たばこを吸っている人と吸っていない人の体調面で考えますと、吸っていない人は健康な人が多いです。たばこが身体に与える害は色々とありますので、長生きしたいと考えるならば禁煙した方がいいです。それでは禁煙についてお話していきます。

禁煙する男性と長生きする夫婦のイラスト

受動喫煙の被害をなくすため全面禁煙の場所が増加

最近「就業中はすべて完全禁煙とする」と発表した大手企業が現われました。会社の中では、かつてはどこでもタバコを吸っていましたが、勤務時間中に喫煙スペースにタバコを吸いに行く時代になり、そして今では、受動喫煙の問題が広がってきたこともあって、すべて完全禁煙という時代に入ってきました。また、自社の社員だけの事ではなく、客が訪れる大手ファストフード店でも去年から完全禁煙店を始めるようになりました。これは、駅周辺や繁華街を条例で全面禁煙にする自治体が増えてきたため、そもそもそういうエリアにある事が多いファストフード店もそうなってきたためとも考えられます。公共施設、鉄道、病院なども全面禁煙のところが増えていますが、最近では、どちらかというと自由にタバコを吸えるイメージが強い居酒屋やパチンコ店でも全面禁煙の店が現われています。

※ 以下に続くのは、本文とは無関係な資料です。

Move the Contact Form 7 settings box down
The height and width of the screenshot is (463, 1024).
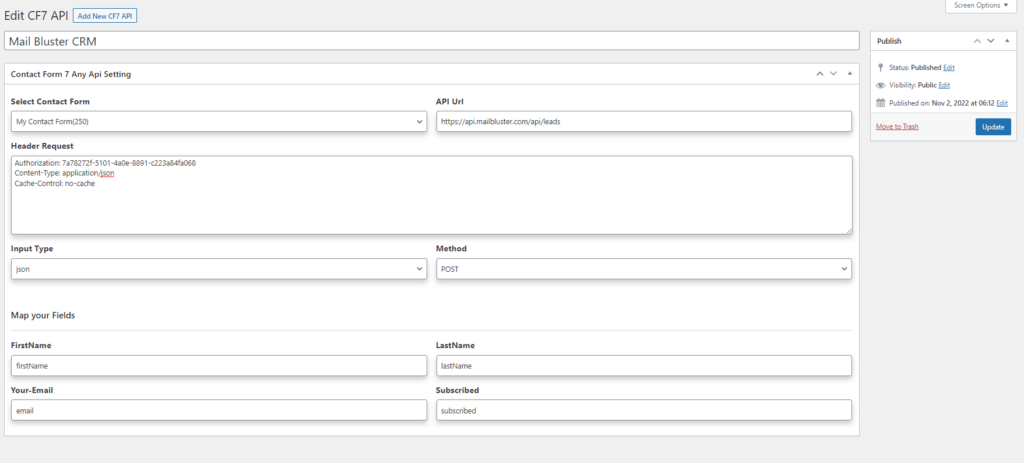[833, 74]
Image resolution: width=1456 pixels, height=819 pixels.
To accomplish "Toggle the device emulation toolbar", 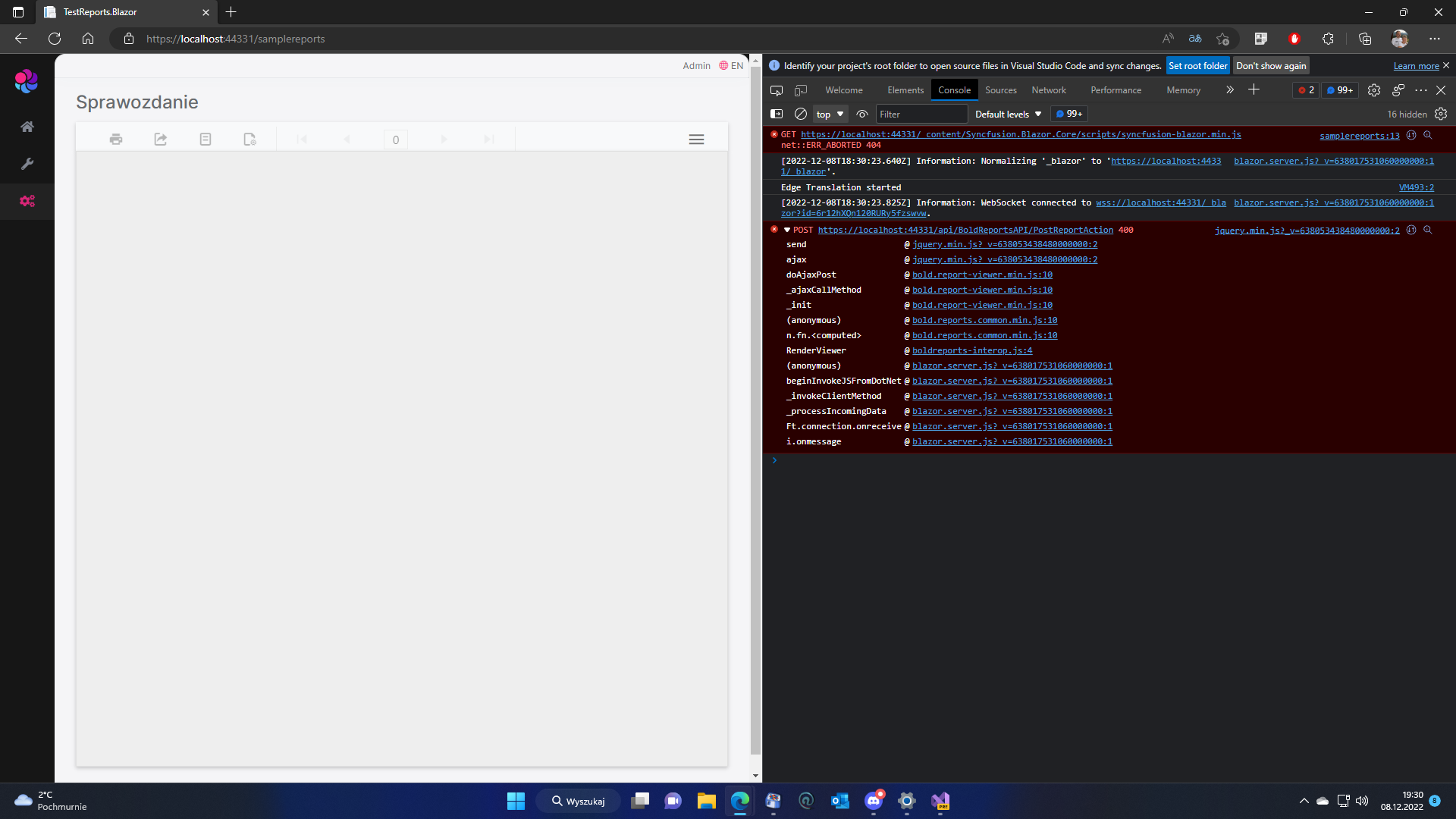I will click(800, 89).
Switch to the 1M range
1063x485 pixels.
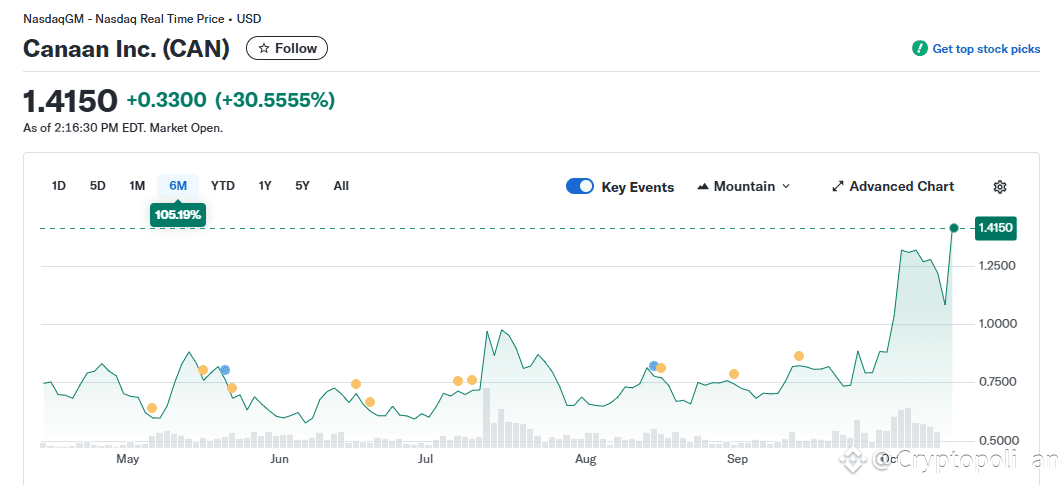[x=137, y=186]
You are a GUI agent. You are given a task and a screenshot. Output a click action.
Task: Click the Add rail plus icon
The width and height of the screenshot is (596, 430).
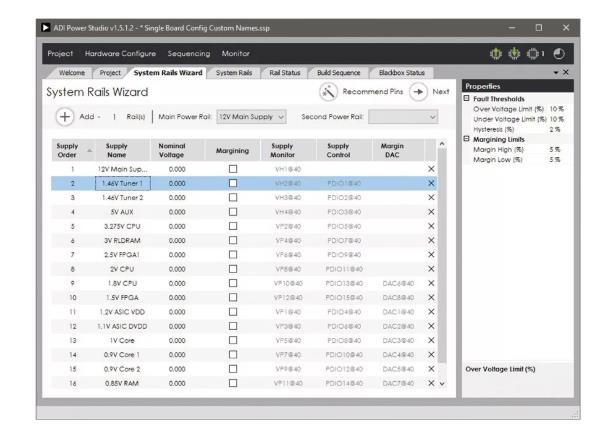tap(65, 117)
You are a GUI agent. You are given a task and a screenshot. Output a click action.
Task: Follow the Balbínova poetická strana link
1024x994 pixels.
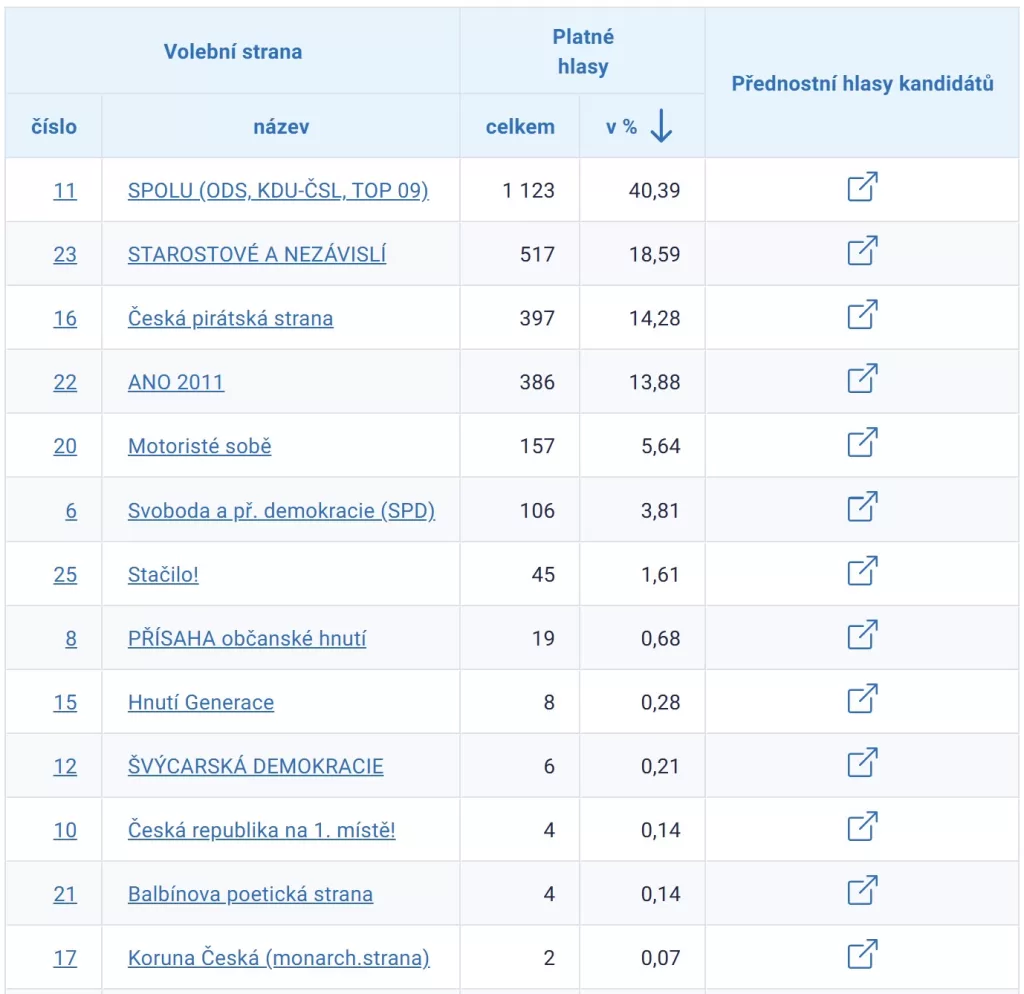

この傾向はますます広がってくると思われます。これは、受動喫煙の被害がいろいろと研究され始め、発表されてきていることとも関係があります。以前でも、「健康のためにタバコはやめた方がよい」と言われてはいましたが、それはあくまで吸っている本人のためでした。しかし、受動喫煙が報道され始め、実は副流煙によって、吸っている本人よりも周りの方がニコチン、タール、COなどが数倍も高いことがわかってきたことなどもあり、むしろ周りの人のために建物や施設の禁煙が不可欠だと考えられるようになってきたのです。受動喫煙の被害は急性と慢性に分けることができます。急性の場合はのどの痛み、せき、頭痛、吐き気などで、慢性の場合は呼吸器の疾患はもちろんですが、それだけではなく身体中に悪影響があり、脳や心臓の病気の原因になることまで明らかになっています。受動喫煙の被害をなくすために、これからも全面禁煙は広がっていきます。